__Task to carry out__. Out of the data below, copy every line with the string "This".
____ Provided material
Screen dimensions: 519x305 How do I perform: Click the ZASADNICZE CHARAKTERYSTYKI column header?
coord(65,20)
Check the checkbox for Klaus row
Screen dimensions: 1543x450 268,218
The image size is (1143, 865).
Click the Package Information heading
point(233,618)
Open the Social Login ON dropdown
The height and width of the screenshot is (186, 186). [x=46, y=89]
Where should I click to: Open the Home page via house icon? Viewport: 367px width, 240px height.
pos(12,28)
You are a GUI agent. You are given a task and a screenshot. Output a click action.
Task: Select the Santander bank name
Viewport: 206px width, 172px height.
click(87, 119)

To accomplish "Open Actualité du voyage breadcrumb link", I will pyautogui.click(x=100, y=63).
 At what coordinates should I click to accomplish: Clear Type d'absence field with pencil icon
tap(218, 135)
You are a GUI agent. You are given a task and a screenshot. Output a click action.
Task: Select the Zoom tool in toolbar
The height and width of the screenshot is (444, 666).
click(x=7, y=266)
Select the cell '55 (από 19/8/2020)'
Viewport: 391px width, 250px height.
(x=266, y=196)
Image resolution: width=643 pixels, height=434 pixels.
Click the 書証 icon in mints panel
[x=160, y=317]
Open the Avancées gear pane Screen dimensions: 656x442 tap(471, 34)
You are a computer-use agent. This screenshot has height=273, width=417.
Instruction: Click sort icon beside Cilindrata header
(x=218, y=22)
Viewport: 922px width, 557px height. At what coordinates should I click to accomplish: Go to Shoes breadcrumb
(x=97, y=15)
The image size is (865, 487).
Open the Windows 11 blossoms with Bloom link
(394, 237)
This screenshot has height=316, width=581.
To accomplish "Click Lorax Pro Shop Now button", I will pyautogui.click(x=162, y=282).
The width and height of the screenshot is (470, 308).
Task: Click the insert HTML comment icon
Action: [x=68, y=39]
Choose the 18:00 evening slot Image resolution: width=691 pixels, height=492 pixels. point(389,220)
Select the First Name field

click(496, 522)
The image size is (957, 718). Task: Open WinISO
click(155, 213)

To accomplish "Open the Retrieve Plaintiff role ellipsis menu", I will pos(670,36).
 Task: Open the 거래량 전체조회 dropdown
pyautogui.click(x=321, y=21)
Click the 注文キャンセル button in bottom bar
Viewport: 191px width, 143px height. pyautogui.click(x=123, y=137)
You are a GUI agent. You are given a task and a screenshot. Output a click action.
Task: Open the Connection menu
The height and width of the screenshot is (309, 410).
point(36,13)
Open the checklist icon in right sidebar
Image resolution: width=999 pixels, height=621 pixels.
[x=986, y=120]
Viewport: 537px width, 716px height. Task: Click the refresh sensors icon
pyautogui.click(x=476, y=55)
________
__Worked solution__.
You are a computer-use agent. This screenshot has height=273, width=417.
This screenshot has height=316, width=581.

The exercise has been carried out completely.